Jana Kreutzmann arrived in Oslo shortly after eight in the evening. The Nobel organization had sent a car to meet her and deliver her to her hotel. By nine she had checked in and was heading up to her room. When she got there, she kicked off her shoes and called room service to order a light supper. It would be with her in twenty minutes, she was told. Perfect, she thought, that would just give her time to take a shower. She was longing to wash away the accumulated cares and stresses of another fourteen-hour day, so she walked over to her bathroom, turned on the light, and then let the water run, building up heat, while she slipped out of her clothes.

* * *

The transmitter on the light switch worked perfectly, alerting Tyzack as soon as it was turned on. He looked through a pair of compact binoculars to check that the other elements were in place; then he murmured a single word to himself: ‘Showtime!’

35

Thor Larsson had reserved a table by the window, equally well placed to watch the passers-by outside on Karl Johans Gate, or inside the cafe. Carver took off the jacket he’d worn over his plain black T-shirt, jeans and leather Converse sneakers and slung it over the back of his chair. He understood the choice of restaurant when he saw Maddy look around the room, taking in the rich wooden panelling; the swagged curtains; the half-naked statues mounted on the walls between the windows; the splendid arrangements of white flowers dotted around the room, their petals glowing in the light cast by crystal chandeliers; and the murals of Victorian gentlemen and their ladies, eating, drinking and being merry. If there was anywhere in Oslo calculated to please a visiting American, this was it.

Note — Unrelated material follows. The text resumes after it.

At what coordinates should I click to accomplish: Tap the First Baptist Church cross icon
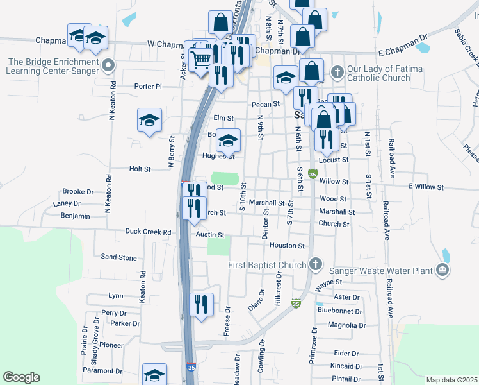315,264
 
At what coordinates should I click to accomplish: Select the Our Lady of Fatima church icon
337,69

They’d eaten their starters and finished the first bottle of wine when Carver’s phone trilled, letting him know that he had received a text. He grimaced apologetically and checked it out. The message read: ‘Go to hotel lobby. Internal phone. Dial Room 570. Urgent. Grantham’.

The name and number of the sender were withheld. Carver looked up at Thor and Maddy. ‘Excuse me one second,’ he said.

He tapped out a two-word reply: ‘Prove it’.

Less than a minute later a new message arrived: ‘M25 McCabe breakfast Mrs Z. Now do it. Fast’.

‘Are you OK?’

Carver looked up to see Maddy’s concerned expression. He gave an irritable sigh: ‘Just a voice from the past,’ adding, ‘No, not her,’ to prevent Maddy jumping to the wrong conclusion. ‘Just business.’

The combination of keywords could only have come from Grantham. They referred to a series of events: a road accident engineered by Carver; a fundamentalist maniac Carver had prevented from exploding a nuclear bomb over Jerusalem’s most sacred religious sites; and a breakfast meeting with Grantham and Deputy Director Olga Zhukovskaya of the Russian FSB, successors to the KGB, just before he’d taken out McCabe. The tone of the message certainly sounded like Grantham. The snide irreverence of calling Zhukovskaya ‘Mrs Z’ and the blunt arrogance of his commands were typical of the man. So, for that matter, was his habit of turning up unannounced and unwelcome in Carver’s life.

‘I’ve got to take this,’ he said. ‘Won’t be long.’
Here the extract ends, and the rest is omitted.